Task objective:
Can you reproduce the listing from the line with "This screenshot has height=487, width=767." to the line with "pyautogui.click(x=237, y=213)", both included and requests kept, but shift every coordinate in the answers up by 103?
╭─ Entries shown
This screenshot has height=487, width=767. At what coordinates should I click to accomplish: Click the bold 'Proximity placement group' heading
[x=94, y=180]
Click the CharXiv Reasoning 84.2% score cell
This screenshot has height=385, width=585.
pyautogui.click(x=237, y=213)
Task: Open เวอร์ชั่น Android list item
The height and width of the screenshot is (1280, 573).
╰─
╭─ Entries shown
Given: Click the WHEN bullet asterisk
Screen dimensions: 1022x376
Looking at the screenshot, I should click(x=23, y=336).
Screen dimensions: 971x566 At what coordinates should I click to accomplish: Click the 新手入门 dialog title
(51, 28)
╰─
╭─ Entries shown
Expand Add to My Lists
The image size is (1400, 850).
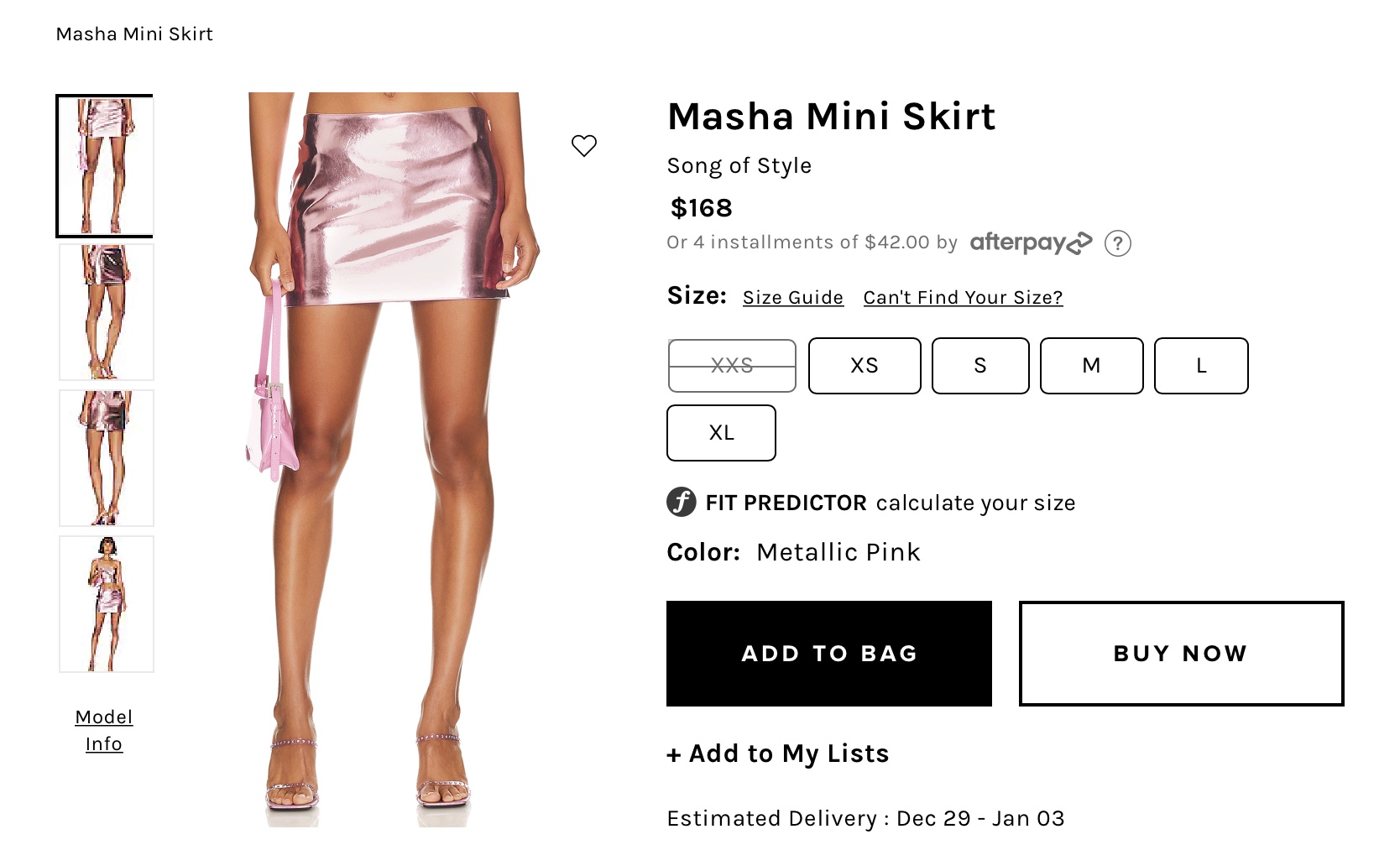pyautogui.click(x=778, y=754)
╰─
The completed task:
This screenshot has height=487, width=767. At what coordinates should I click to accomplish: Click the bold 'Proximity placement group' heading
[x=197, y=283]
Click the CharXiv Reasoning 84.2% score cell
This screenshot has height=385, width=585.
pyautogui.click(x=340, y=316)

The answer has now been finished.